The PostgreSQL Global Development Group has published an update to all supported versions of the database system, including 9.6.4, 9.5.8, 9.4.13, 9.3.18, and 9.2.22. The update addresses three vulnerabilities and more than 50 bugs reported in the last three months.
“PostgreSQL, often simply Postgres, is an object-relational database management system (ORDBMS) with an emphasis on extensibility and standards compliance. As a database server, its primary functions are to store data securely and return that data in response to requests from other software applications.”
Three security vulnerabilities have been patched by the developers:
– CVE-2017-7546: Empty password accepted in some authentication methods.

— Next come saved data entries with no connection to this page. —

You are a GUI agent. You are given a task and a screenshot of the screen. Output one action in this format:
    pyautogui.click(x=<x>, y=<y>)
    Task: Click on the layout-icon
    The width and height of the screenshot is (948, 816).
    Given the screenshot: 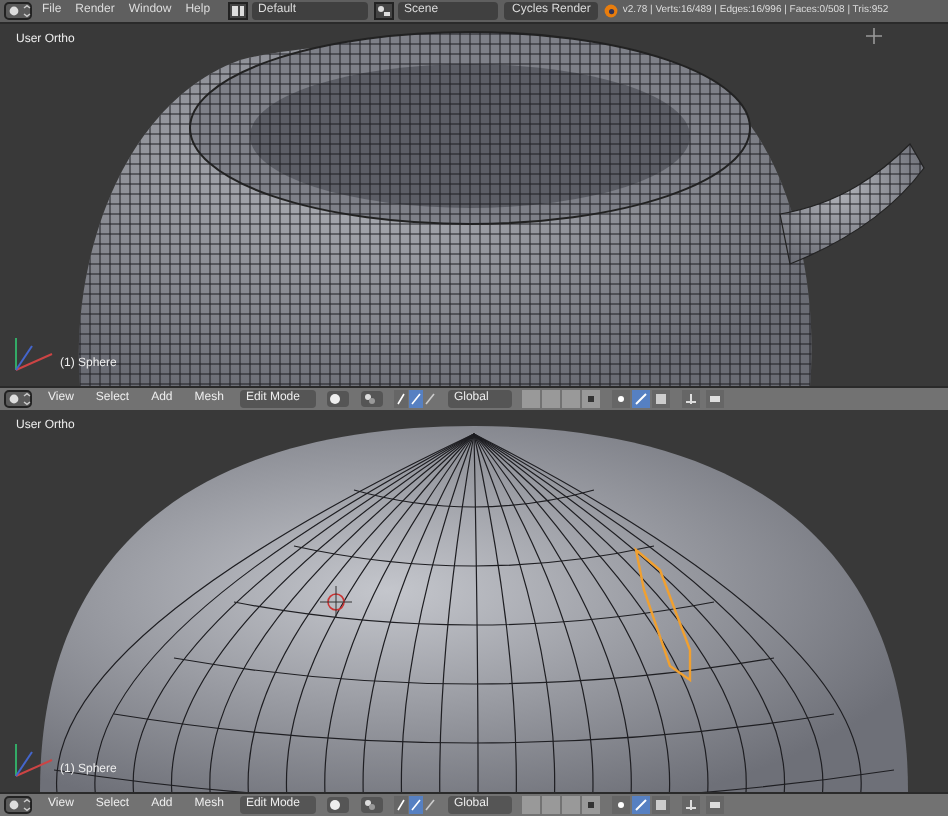 What is the action you would take?
    pyautogui.click(x=238, y=11)
    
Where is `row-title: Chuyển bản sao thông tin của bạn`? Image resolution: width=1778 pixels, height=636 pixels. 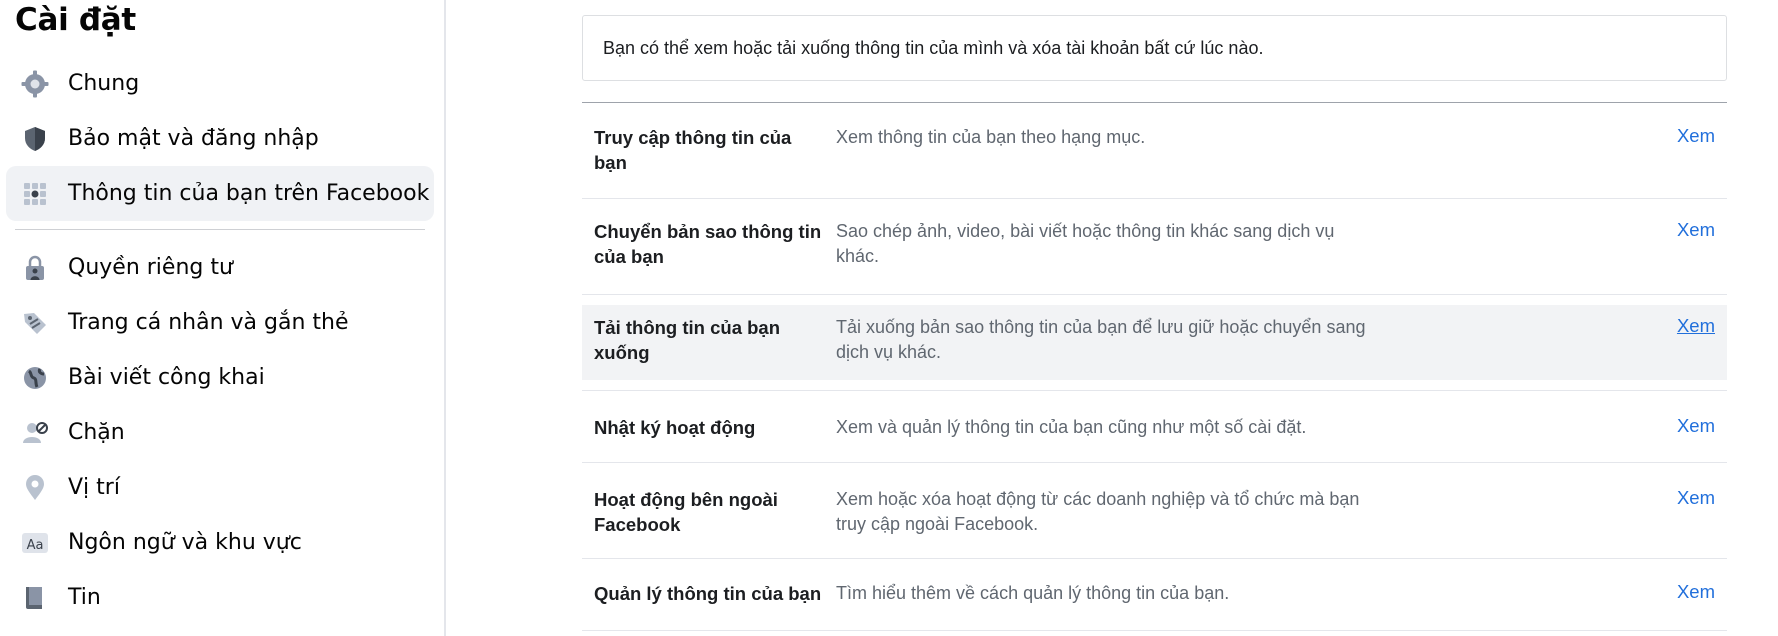
row-title: Chuyển bản sao thông tin của bạn is located at coordinates (708, 244).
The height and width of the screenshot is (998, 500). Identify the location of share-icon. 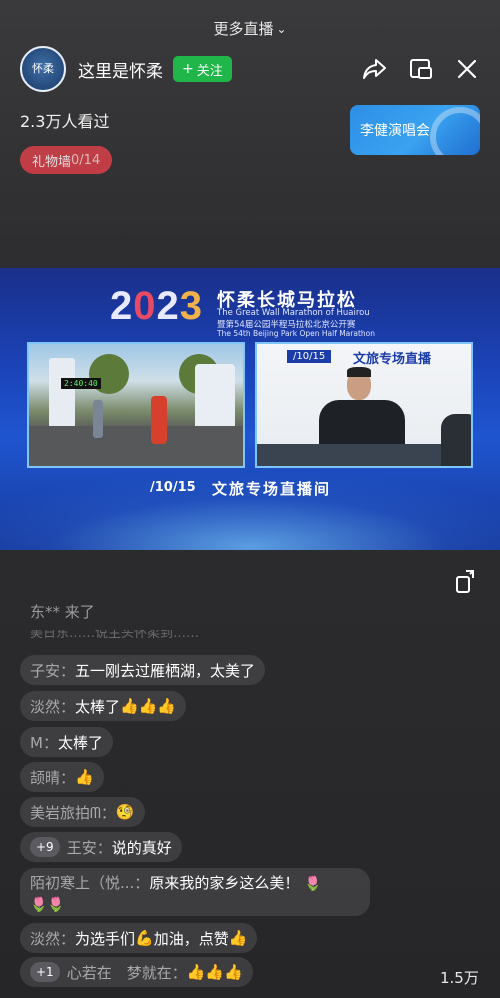
(375, 69).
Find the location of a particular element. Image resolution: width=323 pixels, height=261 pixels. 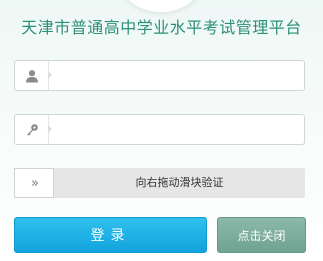

username-input is located at coordinates (180, 76).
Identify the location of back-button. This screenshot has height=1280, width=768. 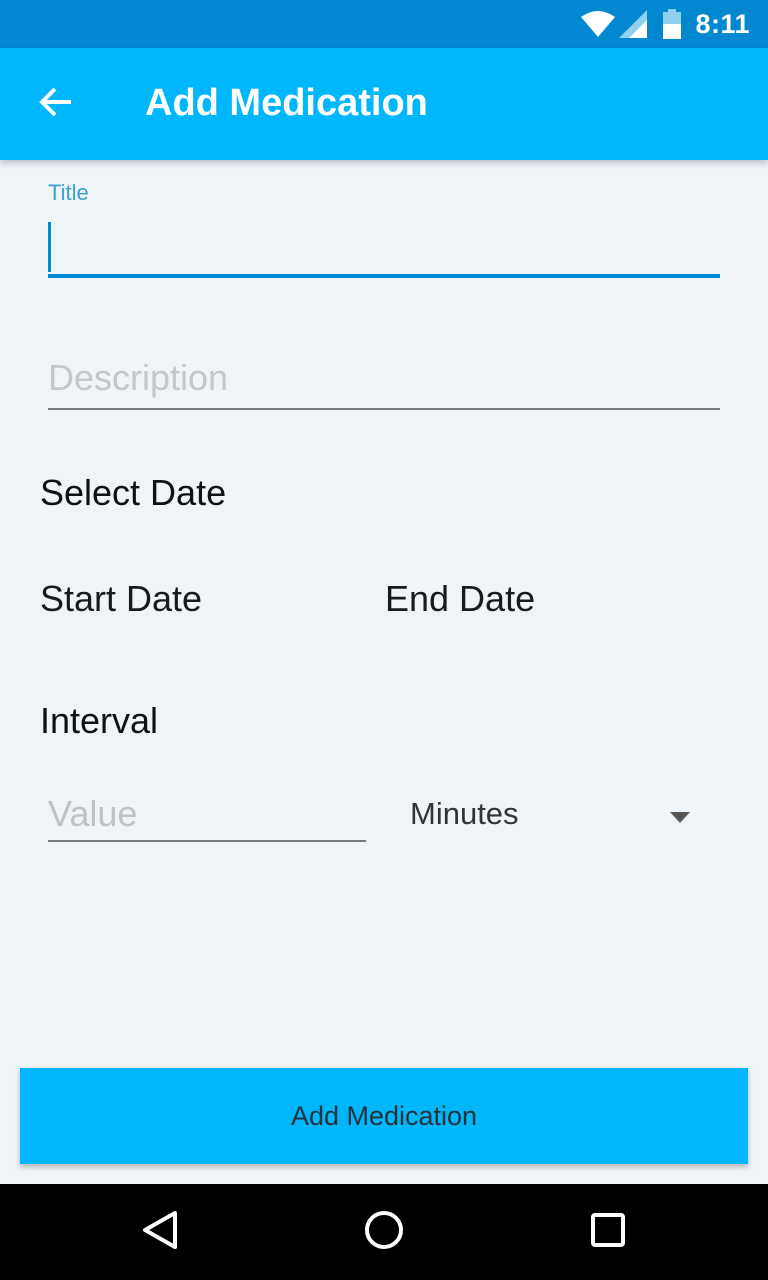
(56, 104).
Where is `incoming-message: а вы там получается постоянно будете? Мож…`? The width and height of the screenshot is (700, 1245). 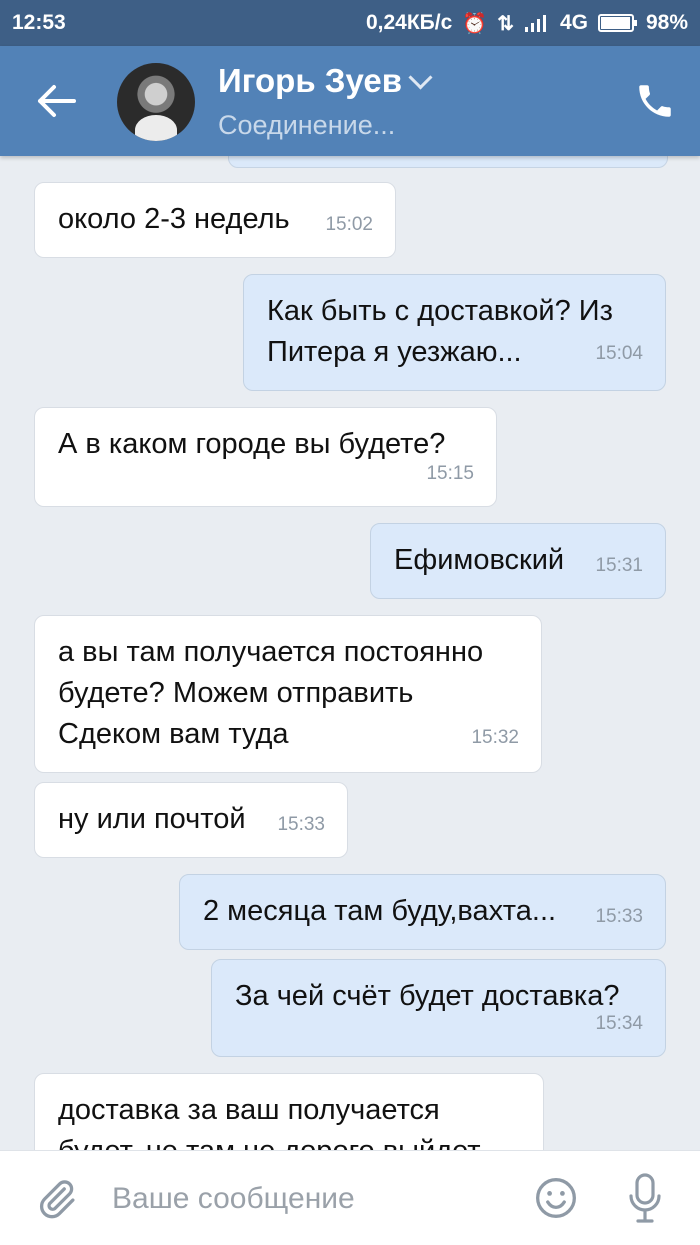 incoming-message: а вы там получается постоянно будете? Мож… is located at coordinates (288, 694).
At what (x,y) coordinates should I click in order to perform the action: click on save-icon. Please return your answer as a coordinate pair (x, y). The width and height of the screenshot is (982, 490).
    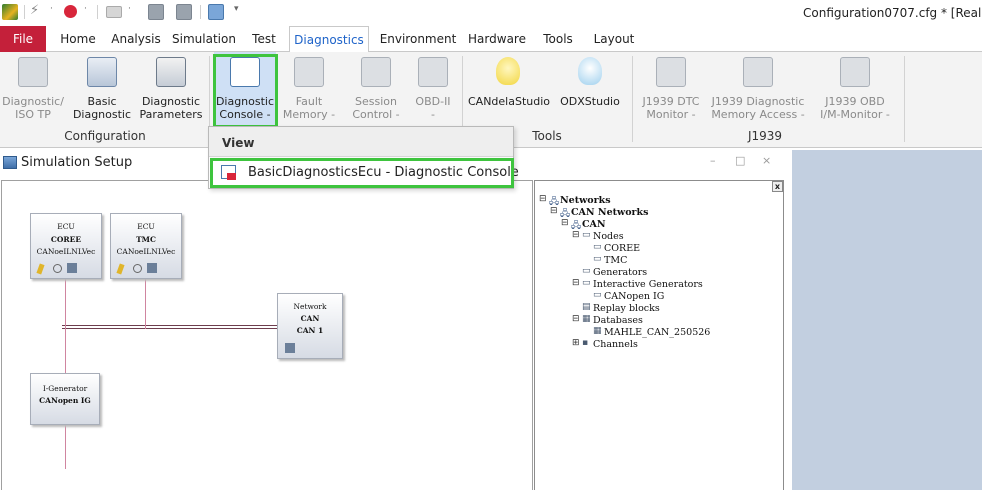
    Looking at the image, I should click on (156, 12).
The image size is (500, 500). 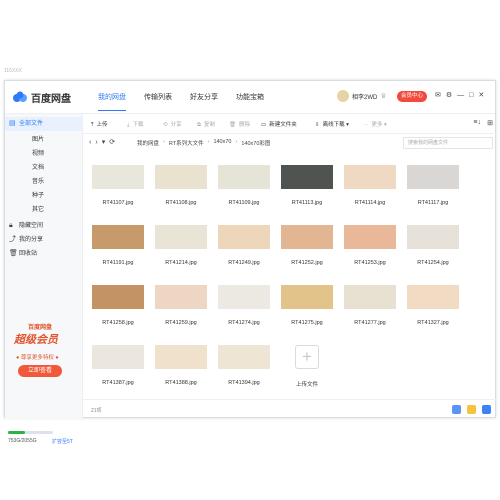 I want to click on sidebar-item-torrents: 种子, so click(x=44, y=196).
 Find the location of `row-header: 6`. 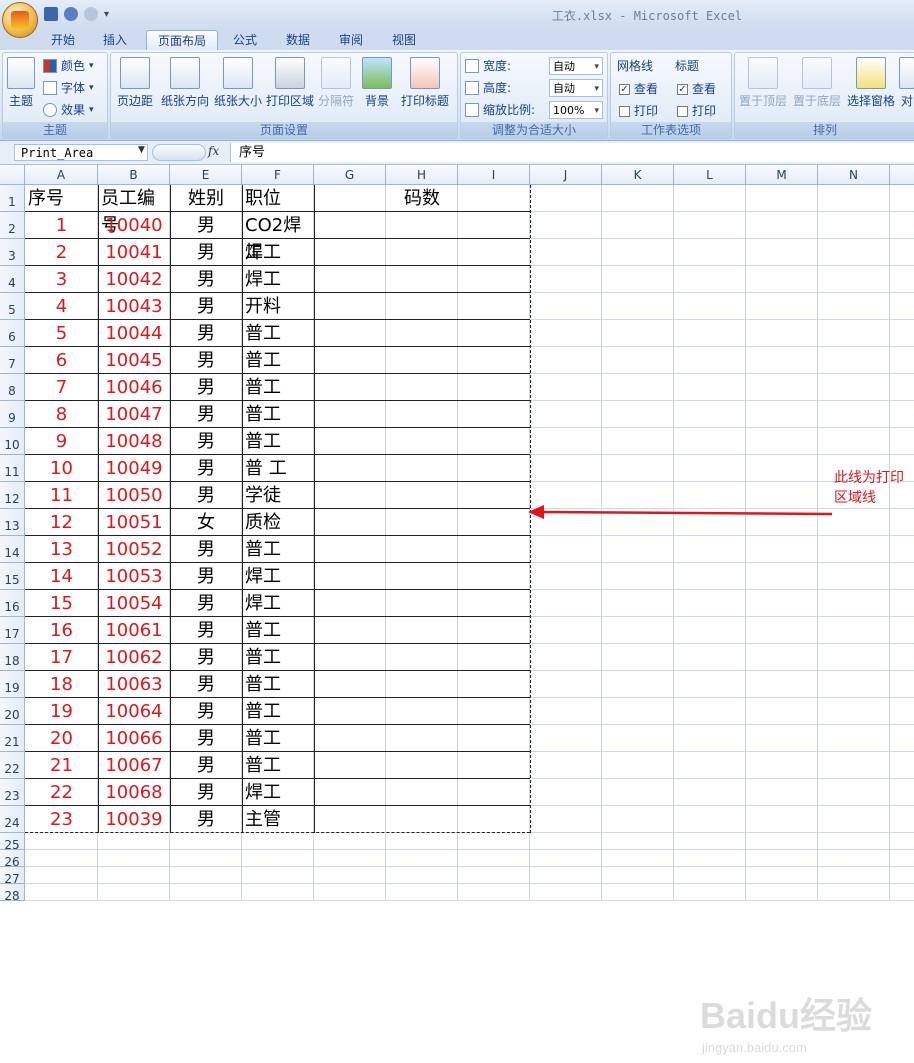

row-header: 6 is located at coordinates (12, 334).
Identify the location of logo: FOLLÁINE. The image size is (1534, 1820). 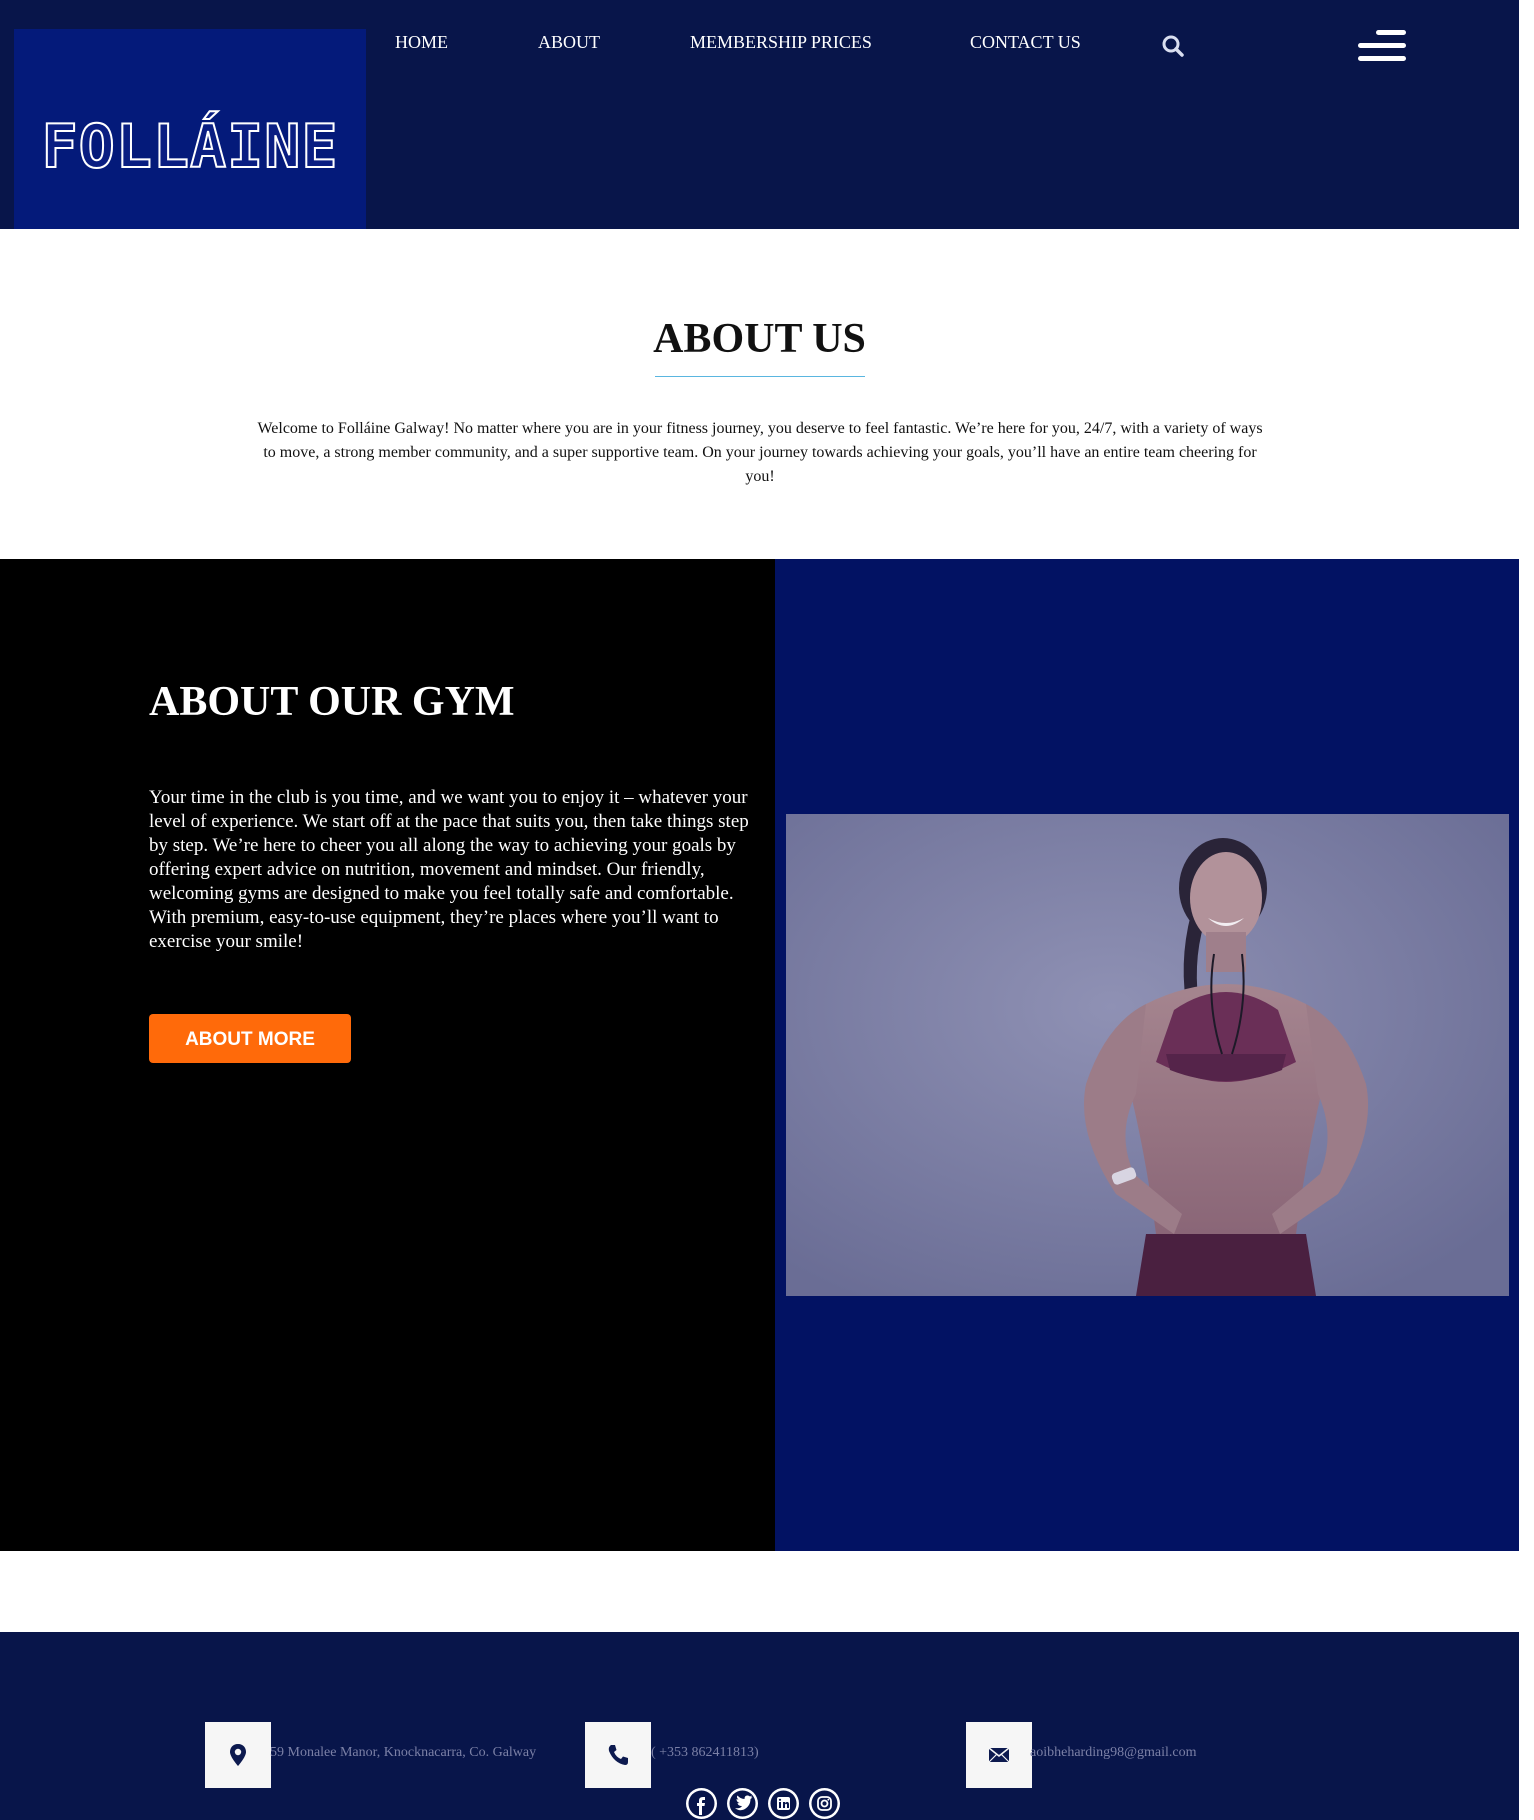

– CVE-2017-7547: The “pg_user_mappings” catalogue view discloses passwords to users lacking server privileges.
– CVE-2017-7548: lo_put() function ignores ACLs.
The first vulnerability is considered the most dangerous of the vulnerabilities patched with the latest security updates, with a class “A” rating, which means that it can be exploited for privilege escalation without needing prior login.
The second issue could result in passwords being leaked to unauthorized users.
“A user had access to see the options in pg_user_mappings even if the user did not have the USAGE permission on the associated foreign server. This meant that a user could see details such as a password that might have been set by the server administrator rather than the user.”
The third vulnerability can be exploited by any user to modify data in a large object. The lo_put() function should need the same permissions as lowrite(), but there was a missing permission check which would allow any user to change the data in a large object. To fix this, the lo_put() function was modified to check the UPDATE privileges on the target object.